Art. 5
Piano degli interventi
1. Entro due mesi dalla data di pubblicazione del presente decreto
nella Gazzetta Ufficiale della Repubblica italiana, i gestori
stradali e autostradali trasmettono alla direzione generale per le
strade e le autostrade, l'alta sorveglianza sulle infrastrutture
stradali e la vigilanza sui contratti concessori autostradali e alla
Agenzia nazionale per la sicurezza delle ferrovie e delle
infrastrutture stradali e autostradali l'elenco delle opere soggette
al monitoraggio dinamico ed il piano delle attivita' contenente gli
elementi di cui al comma 5 e articolato secondo le disponibilita'
annuali e per un importo massimo pari alla quota ad essi assegnata in
base al piano di riparto di cui all'art. 2, con indicazione dei
codici unici di intervento (CUP).
2. Entro cinque mesi dalla data di pubblicazione del presente
decreto nella Gazzetta Ufficiale della Repubblica italiana, la
direzione generale per le strade e le autostrade, l'alta sorveglianza
sulle infrastrutture stradali e la vigilanza sui contratti concessori
autostradali, sentita l'Agenzia nazionale per la sicurezza delle
ferrovie e delle infrastrutture stradali e autostradali, approva i
piani presentati con provvedimento espresso.

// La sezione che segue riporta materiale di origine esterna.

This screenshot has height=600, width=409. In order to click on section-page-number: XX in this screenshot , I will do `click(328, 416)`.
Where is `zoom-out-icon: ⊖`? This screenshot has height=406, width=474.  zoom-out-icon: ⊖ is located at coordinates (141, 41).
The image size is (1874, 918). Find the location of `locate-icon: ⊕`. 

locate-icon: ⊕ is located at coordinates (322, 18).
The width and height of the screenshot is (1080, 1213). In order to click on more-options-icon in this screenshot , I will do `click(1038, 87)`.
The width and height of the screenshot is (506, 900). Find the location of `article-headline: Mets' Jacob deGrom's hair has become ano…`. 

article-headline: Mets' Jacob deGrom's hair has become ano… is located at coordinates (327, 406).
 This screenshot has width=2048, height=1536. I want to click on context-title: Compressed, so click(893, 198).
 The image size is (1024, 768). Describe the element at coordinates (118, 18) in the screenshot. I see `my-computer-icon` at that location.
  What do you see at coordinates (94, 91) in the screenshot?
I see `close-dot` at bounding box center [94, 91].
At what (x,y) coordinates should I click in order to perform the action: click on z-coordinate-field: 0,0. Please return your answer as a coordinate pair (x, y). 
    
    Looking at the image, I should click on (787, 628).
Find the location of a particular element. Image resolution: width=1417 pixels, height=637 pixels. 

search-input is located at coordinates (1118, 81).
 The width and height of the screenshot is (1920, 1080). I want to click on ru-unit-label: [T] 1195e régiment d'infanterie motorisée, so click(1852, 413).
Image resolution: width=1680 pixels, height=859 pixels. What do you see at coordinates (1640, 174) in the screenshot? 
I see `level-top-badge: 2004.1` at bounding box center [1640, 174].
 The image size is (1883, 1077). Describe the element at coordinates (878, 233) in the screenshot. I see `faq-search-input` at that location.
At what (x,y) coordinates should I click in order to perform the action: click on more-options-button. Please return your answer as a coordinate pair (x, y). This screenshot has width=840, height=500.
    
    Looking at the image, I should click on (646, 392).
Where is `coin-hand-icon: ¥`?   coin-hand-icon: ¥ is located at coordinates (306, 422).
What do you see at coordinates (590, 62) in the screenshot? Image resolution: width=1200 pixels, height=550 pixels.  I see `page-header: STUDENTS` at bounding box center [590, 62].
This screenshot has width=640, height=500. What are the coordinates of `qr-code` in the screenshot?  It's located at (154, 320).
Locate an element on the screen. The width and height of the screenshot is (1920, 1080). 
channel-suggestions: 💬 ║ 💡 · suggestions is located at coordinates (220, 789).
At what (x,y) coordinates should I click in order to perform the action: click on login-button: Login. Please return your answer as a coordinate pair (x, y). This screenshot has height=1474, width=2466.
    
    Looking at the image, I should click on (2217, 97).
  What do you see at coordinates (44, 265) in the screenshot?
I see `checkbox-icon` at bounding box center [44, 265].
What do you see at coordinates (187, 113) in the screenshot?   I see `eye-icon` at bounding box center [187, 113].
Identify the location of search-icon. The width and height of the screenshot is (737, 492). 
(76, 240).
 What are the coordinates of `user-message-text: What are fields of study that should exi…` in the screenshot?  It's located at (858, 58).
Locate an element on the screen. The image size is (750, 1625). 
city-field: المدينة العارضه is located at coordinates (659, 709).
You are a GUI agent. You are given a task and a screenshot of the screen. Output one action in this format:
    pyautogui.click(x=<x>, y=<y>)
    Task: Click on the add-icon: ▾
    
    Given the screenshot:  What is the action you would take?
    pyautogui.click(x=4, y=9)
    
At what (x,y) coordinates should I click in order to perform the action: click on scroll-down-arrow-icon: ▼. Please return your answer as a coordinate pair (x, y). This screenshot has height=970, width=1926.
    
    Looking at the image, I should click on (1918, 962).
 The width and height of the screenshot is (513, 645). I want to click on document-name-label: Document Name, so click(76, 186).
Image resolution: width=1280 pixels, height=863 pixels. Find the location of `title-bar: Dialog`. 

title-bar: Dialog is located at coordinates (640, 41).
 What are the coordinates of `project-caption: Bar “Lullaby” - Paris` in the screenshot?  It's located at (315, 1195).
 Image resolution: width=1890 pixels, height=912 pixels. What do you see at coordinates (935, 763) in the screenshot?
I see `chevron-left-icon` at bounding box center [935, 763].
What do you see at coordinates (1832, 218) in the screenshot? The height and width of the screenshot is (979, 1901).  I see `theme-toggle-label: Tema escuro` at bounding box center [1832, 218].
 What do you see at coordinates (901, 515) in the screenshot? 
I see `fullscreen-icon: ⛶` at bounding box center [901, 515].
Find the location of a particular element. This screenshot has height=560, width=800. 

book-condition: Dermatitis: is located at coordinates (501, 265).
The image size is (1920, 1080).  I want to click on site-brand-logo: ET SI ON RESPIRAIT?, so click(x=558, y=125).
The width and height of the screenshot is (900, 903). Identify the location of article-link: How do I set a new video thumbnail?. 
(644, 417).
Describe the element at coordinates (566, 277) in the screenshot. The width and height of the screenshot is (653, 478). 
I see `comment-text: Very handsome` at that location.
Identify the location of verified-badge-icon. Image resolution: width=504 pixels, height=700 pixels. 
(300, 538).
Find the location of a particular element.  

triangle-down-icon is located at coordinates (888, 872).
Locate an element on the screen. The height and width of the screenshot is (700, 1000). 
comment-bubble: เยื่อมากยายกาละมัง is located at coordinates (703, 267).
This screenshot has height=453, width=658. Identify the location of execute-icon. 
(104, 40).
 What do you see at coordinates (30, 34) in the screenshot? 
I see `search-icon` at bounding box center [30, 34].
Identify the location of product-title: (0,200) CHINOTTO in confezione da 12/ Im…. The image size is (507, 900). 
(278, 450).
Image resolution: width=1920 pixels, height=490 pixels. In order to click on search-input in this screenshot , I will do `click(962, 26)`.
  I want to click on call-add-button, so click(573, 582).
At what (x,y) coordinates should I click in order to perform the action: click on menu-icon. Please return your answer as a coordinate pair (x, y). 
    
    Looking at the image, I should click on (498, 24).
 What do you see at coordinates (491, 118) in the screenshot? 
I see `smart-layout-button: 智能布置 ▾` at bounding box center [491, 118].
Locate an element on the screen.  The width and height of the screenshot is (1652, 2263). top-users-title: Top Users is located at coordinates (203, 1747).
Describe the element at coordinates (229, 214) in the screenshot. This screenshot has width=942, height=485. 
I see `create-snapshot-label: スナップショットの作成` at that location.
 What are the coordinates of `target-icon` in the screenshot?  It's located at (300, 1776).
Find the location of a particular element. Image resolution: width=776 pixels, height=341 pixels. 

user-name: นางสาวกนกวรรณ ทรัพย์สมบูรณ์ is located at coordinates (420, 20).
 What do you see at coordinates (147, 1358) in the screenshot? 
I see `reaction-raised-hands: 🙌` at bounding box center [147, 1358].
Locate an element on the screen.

3. In caso di mancata approvazione dei piani entro il termine di
cui al comma 2, il relativo finanziamento si intende negato.
4. Il piano e' sviluppato sulla base:
a) degli obiettivi relativi al miglioramento della sicurezza
della infrastruttura;
b) della conoscenza delle caratteristiche geometriche e dello
stato dell'infrastruttura, del traffico e dell'esposizione al rischio
sismico ed idrogeologico;
c) dell'analisi della situazione esistente.
5. Il piano deve contenere le attivita' finalizzate
all'implementazione di un sistema di monitoraggio dinamico per il
controllo da remoto di ponti, viadotti e tunnel della rete viaria
principale con la finalita' di ridurre il rischio dell'infrastruttura
e deve riportare i seguenti elementi:
a) tipologia di struttura individuata e coerenza della scelta con
quanto previsto dal presente decreto;
b) cronoprogramma degli interventi in coerenza con gli obiettivi
riportati nell'allegato 1 al decreto del Ministro dell'economia e
delle finanze del 15 luglio 2021, con indicazione di:
i. inizio e fine dell'attivita' conoscitiva delle strutture;
ii. inizio e fine dell'attivita' di modellazione delle
strutture;
iii. inizio e fine delle attivita' di installazione della
strumentazione;
iv. inizio e fine delle attivita' di rilevazione dei dati;
v. inizio e fine delle attivita' di elaborazione dei dati;
vi. data di emissione del report finale.
6. Il piano contiene le schede descrittive e riepilogative di
ciascun intervento da realizzare nonche' una relazione
rappresentativa dei risultati attesi.
7. Le attivita' relative al censimento, l'acquisizione dei dati e
la loro elaborazione confluiranno, ad opera del soggetto attuatore,
nell'Archivio nazionale dei lavori pubblici (AINOP).